Лукавство лукавством, а вообще-то было от чего растрогаться – ведь Николай Афанасьевич никогда не работал во МХАТе.
Но в жизни не всегда все гладко. Когда он был с концертами на БАМе, у него открылась старая язва желудка. Консилиум врачей вынес решение: только операция, никакое лечение не поможет. Но, слава богу, наступили майские праздничные дни, и его положили только одиннадцатого. А через день, после рентгена, выписали, не обнаружив никакой язвы. Врачи глазам своим не верили и все спрашивали:
– Что же вам помогло? Это просто чудо!
– А вы спросите у моей жены.
А то средство, которое помогло ему навсегда избавиться от этой болезни, помогли мне составить друзья и знакомые, которым был дорог Николай Афанасьевич. Диета была очень строгой, но он выполнял все предписания, похудел на двадцать килограммов, но обошелся без операции. Было ему тогда шестьдесят восемь лет.

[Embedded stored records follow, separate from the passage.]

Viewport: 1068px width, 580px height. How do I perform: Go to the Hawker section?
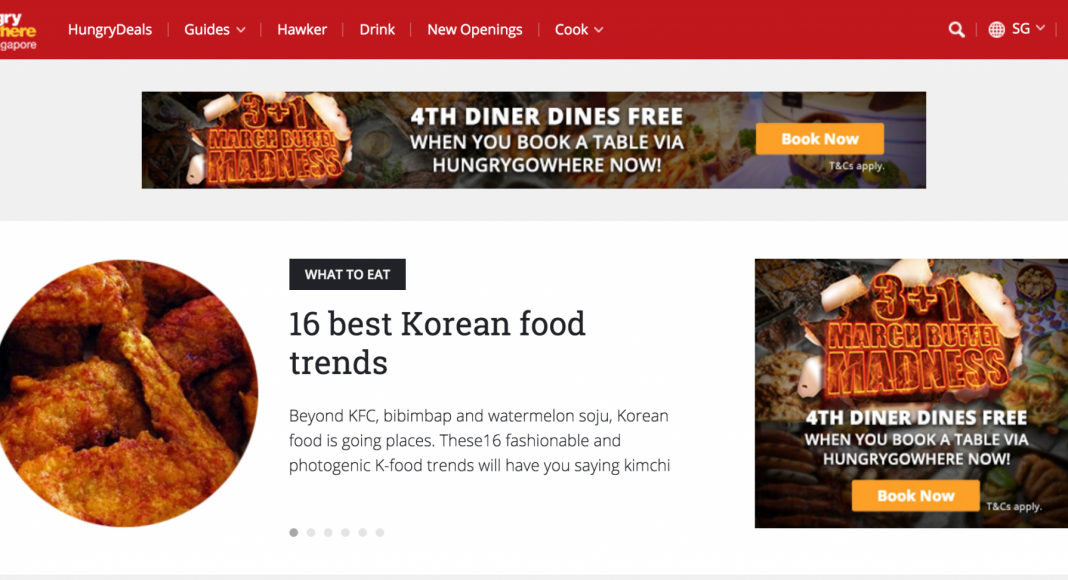(x=302, y=30)
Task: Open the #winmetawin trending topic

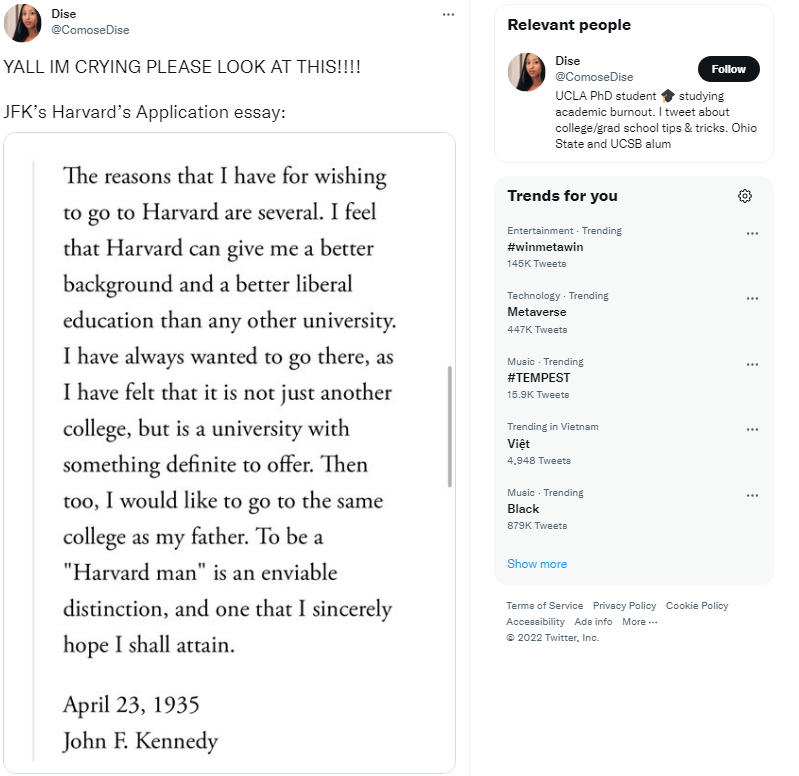Action: point(545,247)
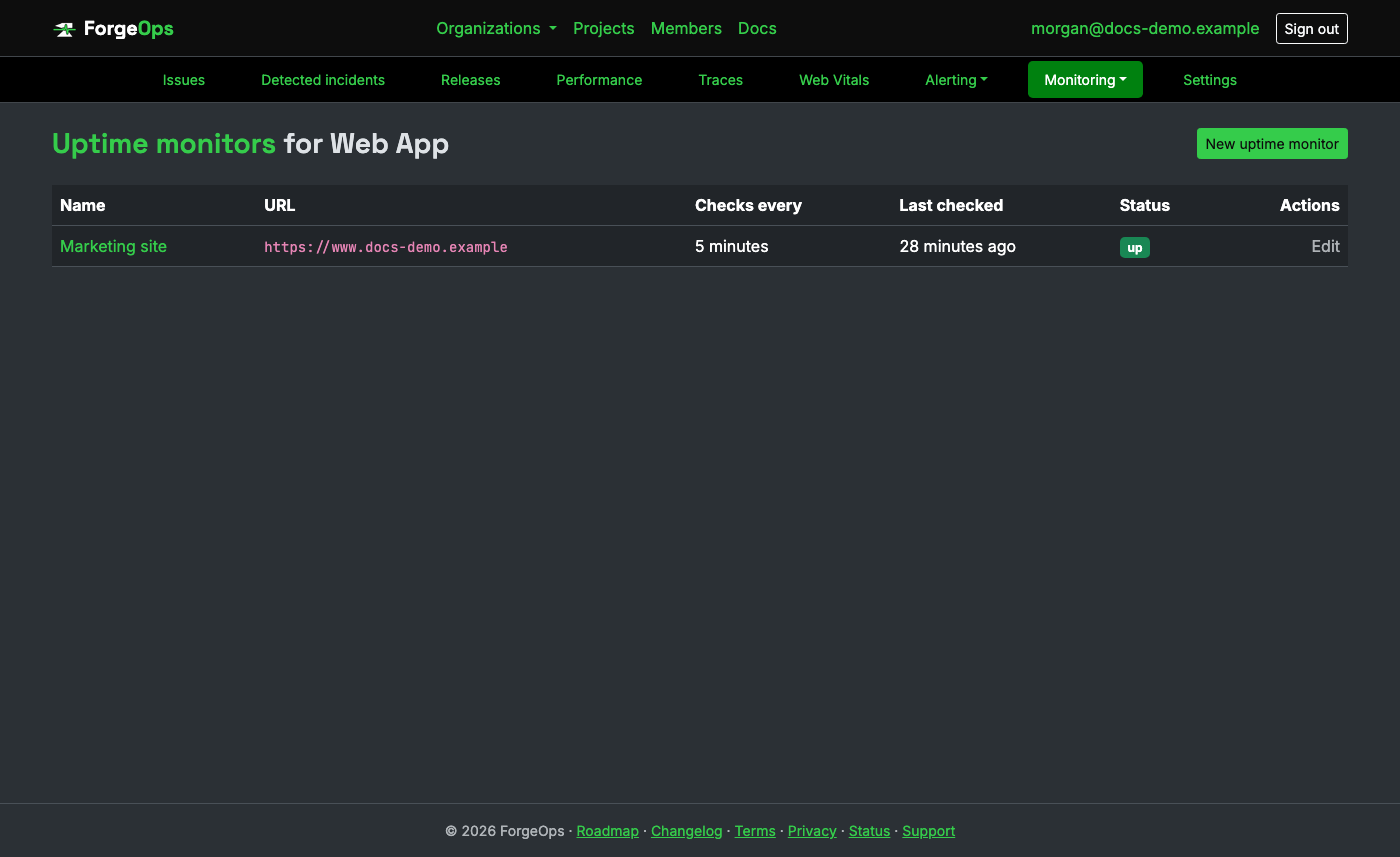
Task: Expand the Organizations dropdown
Action: pyautogui.click(x=496, y=28)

Николай Афанасьевич прожил долгую и счастливую жизнь. И если бы мне понадобилось описать героя своего романа, то все черты его я бы нашла в нем. Я сделала для него все, что могла, а главное – сохранила на всю жизнь свое первое чувство, чувство непреходящей радости быть рядом с ним.

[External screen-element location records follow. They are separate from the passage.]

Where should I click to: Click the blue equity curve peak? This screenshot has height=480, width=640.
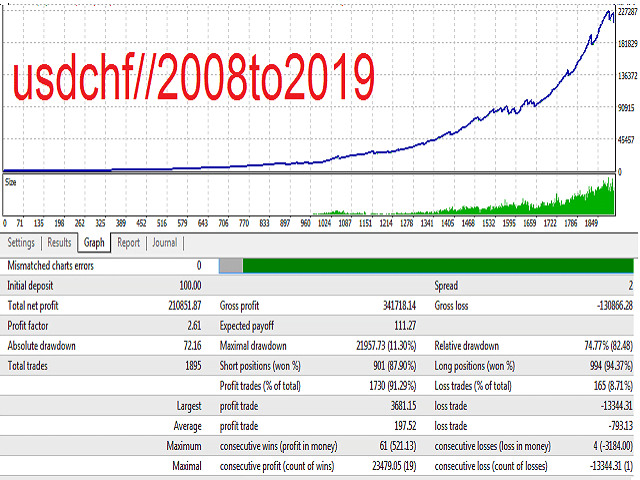tap(608, 13)
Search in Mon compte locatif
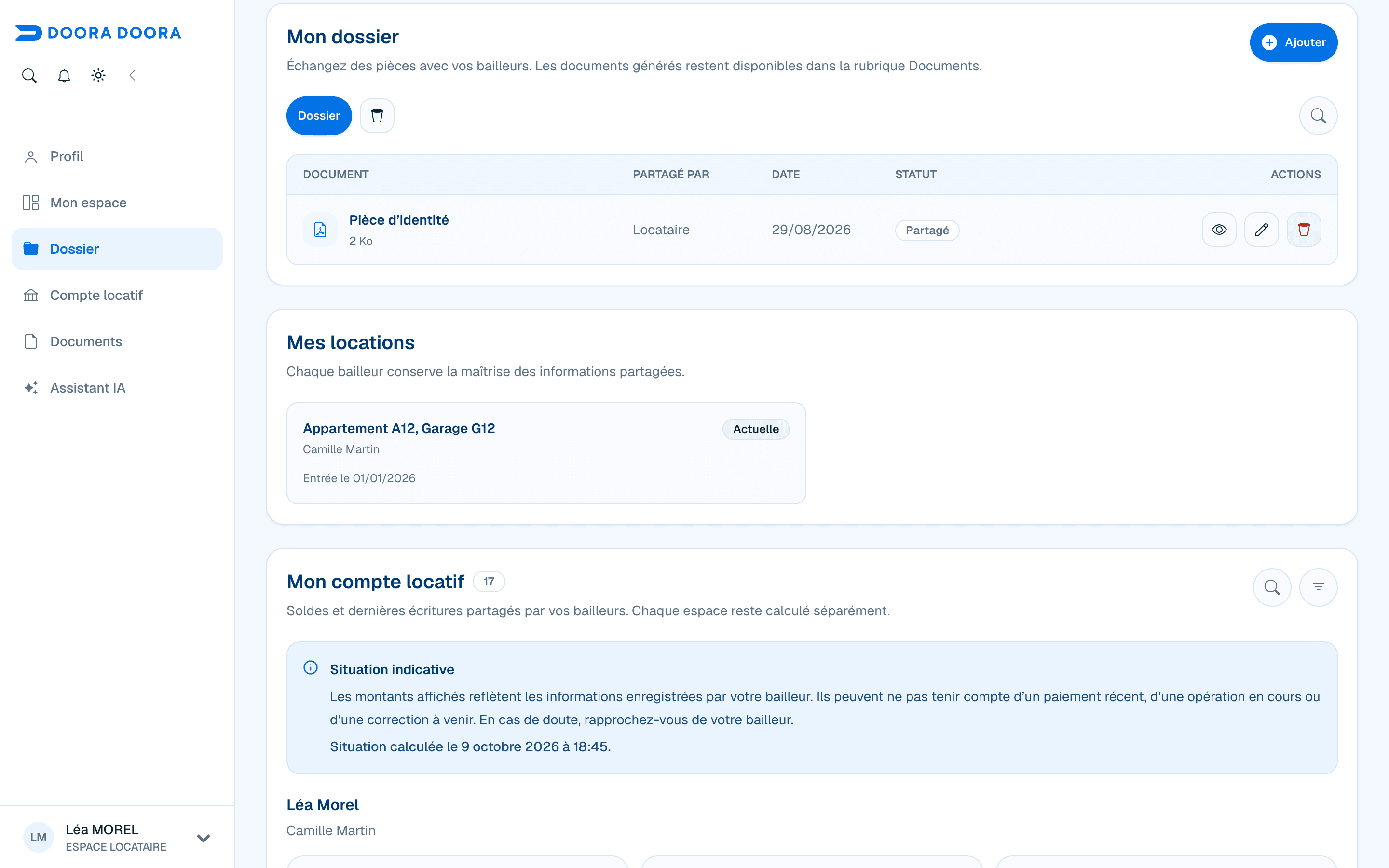This screenshot has width=1389, height=868. [x=1272, y=587]
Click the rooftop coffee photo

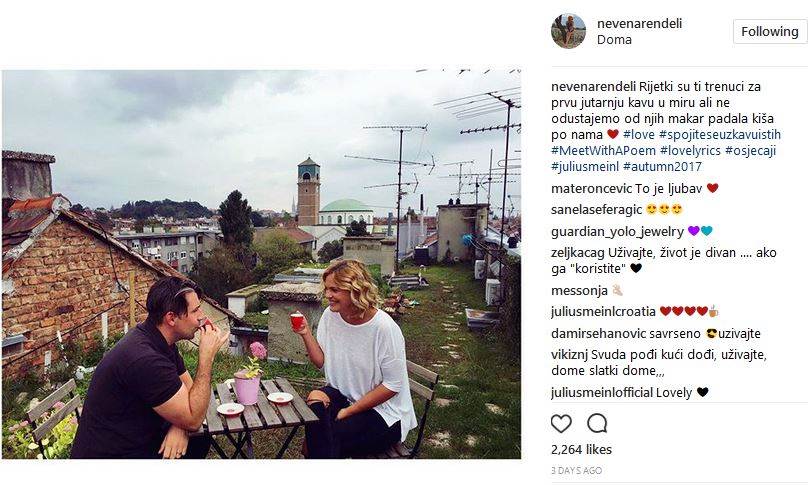(261, 264)
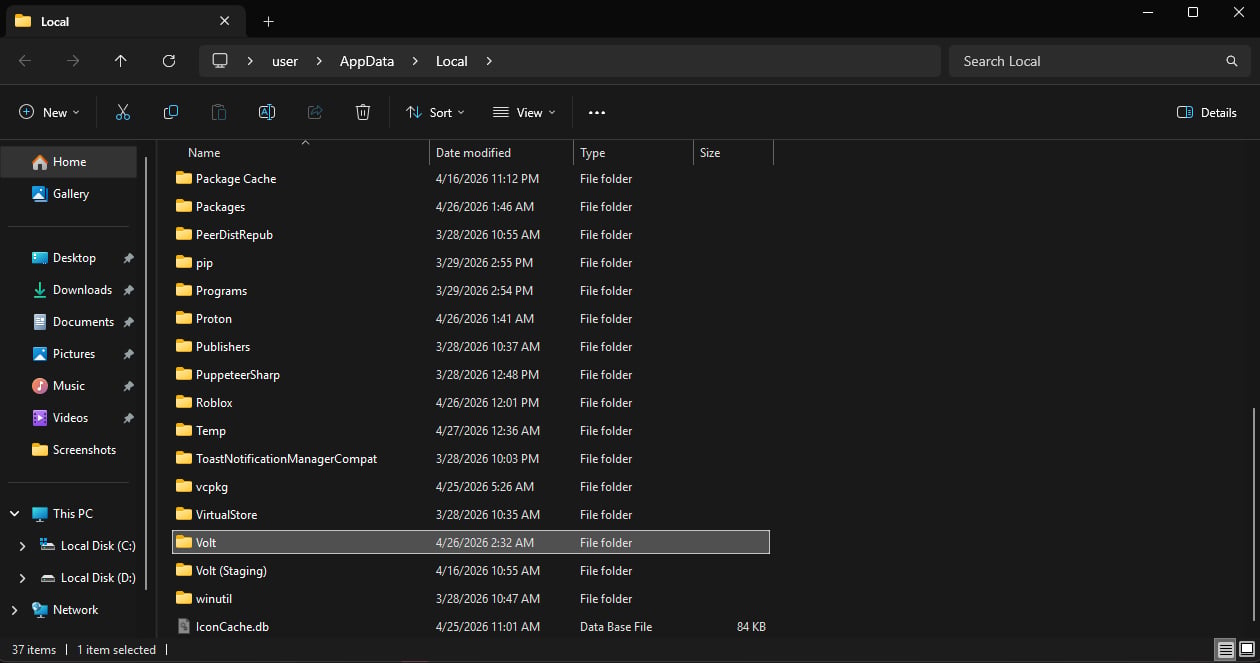Click the Copy icon in toolbar
The image size is (1260, 663).
[171, 112]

Через многие годы, когда он получит звезду Героя Социалистического Труда, он положит ее на ладонь, протянет мне и скажет:
– Половина твоя.
Это моя награда за нашу жизнь. Более трех десятилетий нашей жизни промчалось, пролетело, но мне все в ней запомнилось. Я помню день первый, когда он сказал мне:
– Завтра встречаемся и больше никогда не расстаемся.
И день последний:
– Я люблю тебя.
И я то же сказала в ответ.
Печаль мою не выплакать слезами, она легла на сердце навсегда…
Слова благодарности
Людей, близко знавших Николая Афанасьевича Крючкова, осталось так мало, что их можно перечесть по пальцам. Тем более ценна память каждого из них о великом Актере. И я искренне благодарен всем, кто любезно откликнулся на просьбу помочь мне при работе над книгой своими воспоминаниями, дневниками, фотоматериалами.
И прежде всего мой низкий поклон Лидии Николаевне Крючковой, которая бережно сохранила семейный архив и доверила мне пользоваться им. Из ее устных рассказов о Николае Афанасьевиче мне стал ближе и понятнее характер этого необыкновенного человека, любящего мужа и примерного семьянина.